Pumped up Kicks
- Signor Frost, cosa ha da dire a sua discolpa?
Noah, per l'ennesima volta, era finito in quella stanza scura e spoglia. Entrava solo un sottile filo di luce dalle vecchie persiane arrugginite, che illuminava come un'aura santa il Signor Morrison, un uomo sulla cinquantina con radi capelli grigi ed enormi baffi che rendevano la sua figura di preside ancora più temibile.
Eppure, il ventenne non era neanche lontanamente spaventato da quel vecchio obeso, si era ormai abituato al suo incontro mensile con lui.

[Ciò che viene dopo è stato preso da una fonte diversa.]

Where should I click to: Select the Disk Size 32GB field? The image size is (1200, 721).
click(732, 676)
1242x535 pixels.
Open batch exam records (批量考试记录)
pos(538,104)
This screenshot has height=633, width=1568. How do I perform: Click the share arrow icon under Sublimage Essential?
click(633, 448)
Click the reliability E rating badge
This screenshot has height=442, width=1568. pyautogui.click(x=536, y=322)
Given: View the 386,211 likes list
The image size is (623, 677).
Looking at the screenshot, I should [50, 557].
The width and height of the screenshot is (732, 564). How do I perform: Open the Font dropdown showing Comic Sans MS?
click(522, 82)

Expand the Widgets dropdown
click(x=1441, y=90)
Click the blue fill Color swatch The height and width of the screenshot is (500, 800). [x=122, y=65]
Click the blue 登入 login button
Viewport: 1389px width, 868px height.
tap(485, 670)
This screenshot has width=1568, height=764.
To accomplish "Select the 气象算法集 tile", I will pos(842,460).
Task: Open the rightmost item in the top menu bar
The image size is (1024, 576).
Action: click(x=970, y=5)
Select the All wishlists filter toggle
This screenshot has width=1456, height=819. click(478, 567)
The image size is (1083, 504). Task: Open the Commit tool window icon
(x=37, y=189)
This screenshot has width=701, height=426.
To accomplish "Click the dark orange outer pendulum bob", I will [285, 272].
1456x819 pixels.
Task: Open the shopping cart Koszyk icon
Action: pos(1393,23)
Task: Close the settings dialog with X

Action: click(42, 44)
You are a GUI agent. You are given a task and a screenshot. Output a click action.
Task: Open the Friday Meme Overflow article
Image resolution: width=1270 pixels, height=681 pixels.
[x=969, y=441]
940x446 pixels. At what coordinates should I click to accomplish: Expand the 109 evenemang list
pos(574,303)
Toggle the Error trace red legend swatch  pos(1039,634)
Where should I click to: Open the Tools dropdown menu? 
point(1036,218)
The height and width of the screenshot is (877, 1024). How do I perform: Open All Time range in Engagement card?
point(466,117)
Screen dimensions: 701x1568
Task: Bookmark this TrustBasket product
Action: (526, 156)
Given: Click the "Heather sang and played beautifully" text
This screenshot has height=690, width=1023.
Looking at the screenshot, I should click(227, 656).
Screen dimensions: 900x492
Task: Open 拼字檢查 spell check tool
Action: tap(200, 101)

- Preside Morrison, credo che non servano parole per spiegarle cosa è accaduto, in quanto lei ben sa che ciò è solo causa sua - il giovane lo fissava intensamente con il suo sguardo cristallino, senza assolutamente esitare.
- Mi scusi?!
- Certo Signor Preside. Penso che sia ovvio che l'intera scuola non accetti la sua decisione di farci uscire ogni giorno due ore dopo per poter pulire da cima a fondo ogni classe, e non per mancanza di voglia da parte di ogni studente di questo istituto, ma per una semplice ragione temporale: introducendo questa regola elimina a ciascuno di noi 120 minuti spendibili in altri modi, tra i quali: studiare, praticare sport,(il quale, ben sa, è molto salutare sia a livello fisico, sia a livello mentale) o semplicemente riposare dopo aver passato diverse ore seduti ad un banco scomodissimo a prendere freneticamente appunti.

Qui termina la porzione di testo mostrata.